Hi,

On Fri, Sep 18, 2015 at 09:14:30PM +0200, Robert Millan wrote:
> El 17/09/15 a les 23:25, Samuel Thibault ha escrit:
> >Robert Millan, le Thu 17 Sep 2015 21:55:32 +0200, a écrit :

> >>My understanding is there's no need for an arbiter / multiplexer
> >>as long as all the code playing with PCI devices is well-aware of its 
> >>limits.
> >
> >Yes, for the daily work, the driver can behave well. But to know where
> >the PCI registers are, you need to read that from the config. And that
> >includes unsafe concurrent accesses (i.e. write to a register, read the
> >value).
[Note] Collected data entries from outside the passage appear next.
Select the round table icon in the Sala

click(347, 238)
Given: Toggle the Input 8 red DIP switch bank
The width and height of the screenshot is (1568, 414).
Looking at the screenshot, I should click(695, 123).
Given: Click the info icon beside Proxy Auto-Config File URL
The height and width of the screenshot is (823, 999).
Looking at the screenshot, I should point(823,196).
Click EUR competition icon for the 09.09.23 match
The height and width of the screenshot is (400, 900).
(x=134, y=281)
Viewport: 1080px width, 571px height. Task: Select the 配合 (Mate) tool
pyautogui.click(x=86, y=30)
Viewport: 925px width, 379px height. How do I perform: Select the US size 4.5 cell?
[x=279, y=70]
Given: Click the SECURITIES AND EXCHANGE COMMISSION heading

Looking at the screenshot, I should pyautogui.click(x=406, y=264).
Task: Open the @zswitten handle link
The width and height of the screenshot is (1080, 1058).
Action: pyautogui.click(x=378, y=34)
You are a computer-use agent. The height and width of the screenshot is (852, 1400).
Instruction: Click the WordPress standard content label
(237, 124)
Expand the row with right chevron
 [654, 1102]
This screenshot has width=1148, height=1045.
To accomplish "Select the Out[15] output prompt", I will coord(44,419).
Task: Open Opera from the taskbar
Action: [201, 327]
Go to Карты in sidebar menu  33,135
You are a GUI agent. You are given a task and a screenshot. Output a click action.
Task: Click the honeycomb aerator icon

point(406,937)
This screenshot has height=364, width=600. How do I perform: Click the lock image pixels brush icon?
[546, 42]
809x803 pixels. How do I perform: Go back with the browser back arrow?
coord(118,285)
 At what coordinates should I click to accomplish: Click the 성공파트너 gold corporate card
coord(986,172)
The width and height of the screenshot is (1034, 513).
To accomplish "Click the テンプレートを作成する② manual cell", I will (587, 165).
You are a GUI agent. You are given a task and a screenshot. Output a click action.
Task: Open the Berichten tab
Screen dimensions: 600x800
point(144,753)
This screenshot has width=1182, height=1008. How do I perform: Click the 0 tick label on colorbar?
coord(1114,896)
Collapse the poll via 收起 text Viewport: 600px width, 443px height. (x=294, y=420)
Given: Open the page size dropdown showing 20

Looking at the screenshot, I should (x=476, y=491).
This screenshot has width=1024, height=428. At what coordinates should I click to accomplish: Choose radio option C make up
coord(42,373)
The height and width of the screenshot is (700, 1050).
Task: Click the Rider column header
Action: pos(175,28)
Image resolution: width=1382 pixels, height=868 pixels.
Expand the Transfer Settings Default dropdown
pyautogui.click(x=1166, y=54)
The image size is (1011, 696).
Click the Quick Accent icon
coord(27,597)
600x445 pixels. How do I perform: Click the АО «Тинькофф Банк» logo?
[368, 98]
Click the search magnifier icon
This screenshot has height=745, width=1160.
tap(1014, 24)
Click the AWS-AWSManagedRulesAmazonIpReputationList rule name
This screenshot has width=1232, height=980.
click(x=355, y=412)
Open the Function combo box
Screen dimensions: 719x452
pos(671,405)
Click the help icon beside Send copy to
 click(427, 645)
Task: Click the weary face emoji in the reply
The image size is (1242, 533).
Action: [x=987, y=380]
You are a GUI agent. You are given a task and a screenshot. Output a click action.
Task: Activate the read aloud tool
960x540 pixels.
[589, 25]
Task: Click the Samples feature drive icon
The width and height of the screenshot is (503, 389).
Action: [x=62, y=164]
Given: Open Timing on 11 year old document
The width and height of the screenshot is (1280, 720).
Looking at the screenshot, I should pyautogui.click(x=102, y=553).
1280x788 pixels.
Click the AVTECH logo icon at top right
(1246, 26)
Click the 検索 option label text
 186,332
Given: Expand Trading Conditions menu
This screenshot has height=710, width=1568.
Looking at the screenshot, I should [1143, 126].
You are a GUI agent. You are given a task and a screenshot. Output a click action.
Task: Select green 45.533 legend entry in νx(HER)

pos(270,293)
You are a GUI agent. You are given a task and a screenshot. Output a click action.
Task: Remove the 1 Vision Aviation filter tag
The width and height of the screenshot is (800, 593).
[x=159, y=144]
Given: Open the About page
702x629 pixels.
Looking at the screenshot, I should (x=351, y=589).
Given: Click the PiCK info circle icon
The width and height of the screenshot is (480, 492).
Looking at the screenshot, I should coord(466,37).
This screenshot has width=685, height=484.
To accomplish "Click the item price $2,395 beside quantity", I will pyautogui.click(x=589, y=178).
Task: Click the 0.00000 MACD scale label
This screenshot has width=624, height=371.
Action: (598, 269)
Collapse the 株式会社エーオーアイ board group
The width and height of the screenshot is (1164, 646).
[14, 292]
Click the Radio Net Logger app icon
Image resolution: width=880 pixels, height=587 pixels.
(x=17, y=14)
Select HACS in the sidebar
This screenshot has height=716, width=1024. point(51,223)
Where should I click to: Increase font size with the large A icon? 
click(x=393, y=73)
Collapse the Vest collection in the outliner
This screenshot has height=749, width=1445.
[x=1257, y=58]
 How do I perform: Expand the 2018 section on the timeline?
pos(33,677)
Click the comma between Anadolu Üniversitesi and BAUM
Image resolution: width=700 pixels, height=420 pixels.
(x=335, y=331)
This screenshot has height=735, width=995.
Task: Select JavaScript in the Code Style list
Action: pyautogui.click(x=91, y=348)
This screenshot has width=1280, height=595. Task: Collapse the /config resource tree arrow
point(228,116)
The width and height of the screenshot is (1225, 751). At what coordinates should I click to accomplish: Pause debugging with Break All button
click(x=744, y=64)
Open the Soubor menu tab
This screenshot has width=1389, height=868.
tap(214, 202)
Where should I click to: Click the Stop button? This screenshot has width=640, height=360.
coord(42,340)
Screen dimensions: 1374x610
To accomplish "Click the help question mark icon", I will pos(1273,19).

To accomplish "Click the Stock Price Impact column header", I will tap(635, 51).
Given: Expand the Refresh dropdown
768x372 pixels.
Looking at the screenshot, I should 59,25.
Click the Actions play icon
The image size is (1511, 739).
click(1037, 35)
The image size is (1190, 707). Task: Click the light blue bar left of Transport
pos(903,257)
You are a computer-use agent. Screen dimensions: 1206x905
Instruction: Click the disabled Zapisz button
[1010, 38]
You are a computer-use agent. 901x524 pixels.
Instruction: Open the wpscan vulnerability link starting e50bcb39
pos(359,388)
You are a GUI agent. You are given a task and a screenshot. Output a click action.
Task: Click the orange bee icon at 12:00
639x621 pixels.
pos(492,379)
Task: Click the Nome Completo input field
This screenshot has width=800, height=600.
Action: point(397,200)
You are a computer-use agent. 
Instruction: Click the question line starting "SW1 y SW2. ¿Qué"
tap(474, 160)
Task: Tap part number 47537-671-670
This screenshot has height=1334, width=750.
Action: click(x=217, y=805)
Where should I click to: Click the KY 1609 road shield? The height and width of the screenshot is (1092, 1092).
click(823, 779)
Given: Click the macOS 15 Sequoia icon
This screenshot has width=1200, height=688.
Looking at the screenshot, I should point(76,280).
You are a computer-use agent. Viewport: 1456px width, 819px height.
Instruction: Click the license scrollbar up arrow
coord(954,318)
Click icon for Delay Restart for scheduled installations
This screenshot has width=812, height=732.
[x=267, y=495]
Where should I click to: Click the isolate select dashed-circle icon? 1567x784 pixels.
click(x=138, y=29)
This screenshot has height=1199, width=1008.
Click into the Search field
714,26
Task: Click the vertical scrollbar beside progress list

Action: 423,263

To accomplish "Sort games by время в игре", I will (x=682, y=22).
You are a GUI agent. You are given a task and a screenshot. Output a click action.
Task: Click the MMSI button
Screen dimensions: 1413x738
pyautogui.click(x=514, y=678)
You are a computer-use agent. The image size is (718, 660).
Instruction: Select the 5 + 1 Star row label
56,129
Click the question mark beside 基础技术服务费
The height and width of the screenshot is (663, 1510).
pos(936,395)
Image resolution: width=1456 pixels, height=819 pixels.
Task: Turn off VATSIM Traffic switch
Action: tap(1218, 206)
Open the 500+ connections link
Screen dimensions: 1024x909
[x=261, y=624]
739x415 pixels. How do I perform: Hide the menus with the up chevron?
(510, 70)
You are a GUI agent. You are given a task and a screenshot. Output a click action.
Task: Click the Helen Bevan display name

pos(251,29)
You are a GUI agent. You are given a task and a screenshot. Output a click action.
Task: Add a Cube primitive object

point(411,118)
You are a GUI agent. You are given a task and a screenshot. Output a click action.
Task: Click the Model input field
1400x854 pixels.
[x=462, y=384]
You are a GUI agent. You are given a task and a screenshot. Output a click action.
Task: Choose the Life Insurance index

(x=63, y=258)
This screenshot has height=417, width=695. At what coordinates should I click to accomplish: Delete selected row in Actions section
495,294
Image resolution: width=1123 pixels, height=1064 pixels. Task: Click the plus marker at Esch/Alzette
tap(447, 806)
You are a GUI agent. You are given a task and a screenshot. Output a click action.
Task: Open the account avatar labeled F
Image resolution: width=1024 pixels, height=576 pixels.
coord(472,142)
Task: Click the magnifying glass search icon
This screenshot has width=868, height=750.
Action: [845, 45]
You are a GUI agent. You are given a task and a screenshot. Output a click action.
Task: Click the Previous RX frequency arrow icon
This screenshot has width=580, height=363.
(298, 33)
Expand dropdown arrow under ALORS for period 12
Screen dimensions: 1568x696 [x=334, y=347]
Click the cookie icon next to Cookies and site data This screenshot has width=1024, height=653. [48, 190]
See inside libpciaccess, x86_pci.c which does inl(); outl();
> >inl(); outl();
> 
> Ah, I see what you mean. This seems like a bug in libpciaccess... the routines
> aren't even thread-safe!
> 
> It looks like a generic problem, affecting all uses of libpciaccess (on other
> OS too). I guess it's been tolerated so far because there isn't any readily
> available solution.

Note that the original purpose of libpciaccess was to get rid of
register poking in the X server, and use proper system-provided PCI
access methods instead.

The register poking backend was added after all (after some initial
reservations) for the sake of the Hurd, because we just don't *have* a
proper PCI access method yet... That's a kludge, though -- the plan
always has been to implement a proper PCI server in the Hurd at some
point, and then to provide a libpciaccess backend to access it.

Same for other systems using the register-poking backend.